Dataset rows:
------------------------------------------------------------

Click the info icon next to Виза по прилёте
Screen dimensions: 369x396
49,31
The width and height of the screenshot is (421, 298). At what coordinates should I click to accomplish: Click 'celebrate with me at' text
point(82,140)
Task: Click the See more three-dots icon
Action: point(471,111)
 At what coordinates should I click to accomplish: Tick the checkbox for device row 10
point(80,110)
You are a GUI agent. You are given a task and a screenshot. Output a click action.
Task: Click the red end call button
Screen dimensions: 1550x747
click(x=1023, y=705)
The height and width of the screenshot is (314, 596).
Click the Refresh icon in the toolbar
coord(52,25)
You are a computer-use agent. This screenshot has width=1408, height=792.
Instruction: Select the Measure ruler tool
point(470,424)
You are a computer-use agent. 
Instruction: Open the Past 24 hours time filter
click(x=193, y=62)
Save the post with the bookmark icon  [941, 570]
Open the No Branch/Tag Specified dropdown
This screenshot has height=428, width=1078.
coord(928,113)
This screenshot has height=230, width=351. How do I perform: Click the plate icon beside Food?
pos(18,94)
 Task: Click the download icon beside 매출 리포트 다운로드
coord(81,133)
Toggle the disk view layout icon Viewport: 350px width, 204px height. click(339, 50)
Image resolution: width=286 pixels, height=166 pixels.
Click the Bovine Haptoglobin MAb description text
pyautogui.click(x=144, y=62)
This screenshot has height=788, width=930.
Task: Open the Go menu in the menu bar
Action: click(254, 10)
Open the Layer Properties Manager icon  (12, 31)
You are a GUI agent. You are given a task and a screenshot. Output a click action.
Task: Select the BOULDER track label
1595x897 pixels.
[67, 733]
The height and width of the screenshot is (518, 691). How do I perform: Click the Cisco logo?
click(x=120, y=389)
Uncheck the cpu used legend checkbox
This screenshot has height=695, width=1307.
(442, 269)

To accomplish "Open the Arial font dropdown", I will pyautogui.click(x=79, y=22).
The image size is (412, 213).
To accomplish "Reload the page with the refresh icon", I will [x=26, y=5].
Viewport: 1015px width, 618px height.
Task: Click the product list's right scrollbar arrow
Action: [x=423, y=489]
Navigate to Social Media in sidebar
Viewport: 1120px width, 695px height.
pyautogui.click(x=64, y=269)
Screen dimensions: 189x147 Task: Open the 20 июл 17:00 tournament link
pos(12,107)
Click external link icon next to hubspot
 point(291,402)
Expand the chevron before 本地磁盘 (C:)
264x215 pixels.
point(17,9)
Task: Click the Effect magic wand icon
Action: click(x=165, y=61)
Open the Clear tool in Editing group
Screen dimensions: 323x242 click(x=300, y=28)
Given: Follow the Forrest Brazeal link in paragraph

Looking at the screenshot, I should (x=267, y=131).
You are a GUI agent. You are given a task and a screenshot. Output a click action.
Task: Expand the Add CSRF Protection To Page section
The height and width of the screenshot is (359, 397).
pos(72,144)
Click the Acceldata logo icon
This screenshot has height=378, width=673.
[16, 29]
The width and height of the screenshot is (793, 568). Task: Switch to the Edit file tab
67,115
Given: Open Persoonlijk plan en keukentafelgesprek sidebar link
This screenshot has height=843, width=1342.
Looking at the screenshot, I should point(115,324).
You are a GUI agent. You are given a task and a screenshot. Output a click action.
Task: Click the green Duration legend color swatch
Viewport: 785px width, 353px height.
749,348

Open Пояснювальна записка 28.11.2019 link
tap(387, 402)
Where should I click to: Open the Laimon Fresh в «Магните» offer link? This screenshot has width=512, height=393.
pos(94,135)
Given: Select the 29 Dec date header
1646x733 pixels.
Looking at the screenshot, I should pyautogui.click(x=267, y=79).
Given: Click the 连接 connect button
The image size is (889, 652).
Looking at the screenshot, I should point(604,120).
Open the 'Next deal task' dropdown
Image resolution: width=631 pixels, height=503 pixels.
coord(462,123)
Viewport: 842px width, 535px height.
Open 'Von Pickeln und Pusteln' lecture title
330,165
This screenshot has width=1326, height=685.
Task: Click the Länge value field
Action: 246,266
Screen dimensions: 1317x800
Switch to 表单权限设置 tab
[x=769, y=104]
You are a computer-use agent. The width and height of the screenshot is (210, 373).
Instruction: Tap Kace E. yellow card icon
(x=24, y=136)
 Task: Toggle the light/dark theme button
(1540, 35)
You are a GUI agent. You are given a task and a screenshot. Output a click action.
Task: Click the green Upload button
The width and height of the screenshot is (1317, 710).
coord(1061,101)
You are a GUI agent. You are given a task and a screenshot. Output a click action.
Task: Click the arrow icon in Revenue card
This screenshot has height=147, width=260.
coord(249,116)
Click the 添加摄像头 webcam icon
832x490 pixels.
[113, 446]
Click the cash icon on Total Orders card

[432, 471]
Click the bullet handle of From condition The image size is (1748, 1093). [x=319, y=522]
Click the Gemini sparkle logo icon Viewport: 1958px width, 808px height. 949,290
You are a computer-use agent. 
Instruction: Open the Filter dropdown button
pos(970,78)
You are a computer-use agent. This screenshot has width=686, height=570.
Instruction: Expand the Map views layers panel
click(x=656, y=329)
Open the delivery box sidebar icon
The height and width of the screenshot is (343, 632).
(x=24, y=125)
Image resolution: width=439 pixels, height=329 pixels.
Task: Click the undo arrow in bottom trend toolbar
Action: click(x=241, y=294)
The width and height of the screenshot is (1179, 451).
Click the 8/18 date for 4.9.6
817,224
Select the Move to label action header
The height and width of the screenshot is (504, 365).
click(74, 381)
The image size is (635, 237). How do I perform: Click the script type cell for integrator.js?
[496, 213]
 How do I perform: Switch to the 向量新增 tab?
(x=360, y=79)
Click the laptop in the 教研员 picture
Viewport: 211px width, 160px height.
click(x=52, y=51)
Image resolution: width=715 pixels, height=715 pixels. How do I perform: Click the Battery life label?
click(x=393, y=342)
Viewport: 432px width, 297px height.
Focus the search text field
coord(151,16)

------------------------------------------------------------

> [Stated exercise]
Copy out every line of the listing above, from the one containing "Click external link icon next to hubspot" down to the one containing "Screen dimensions: 323x242 click(x=300, y=28)", both included, with nothing changed.

> [Response to the task]
Click external link icon next to hubspot
 point(291,402)
Expand the chevron before 本地磁盘 (C:)
264x215 pixels.
point(17,9)
Task: Click the Effect magic wand icon
Action: click(x=165, y=61)
Open the Clear tool in Editing group
Screen dimensions: 323x242 click(x=300, y=28)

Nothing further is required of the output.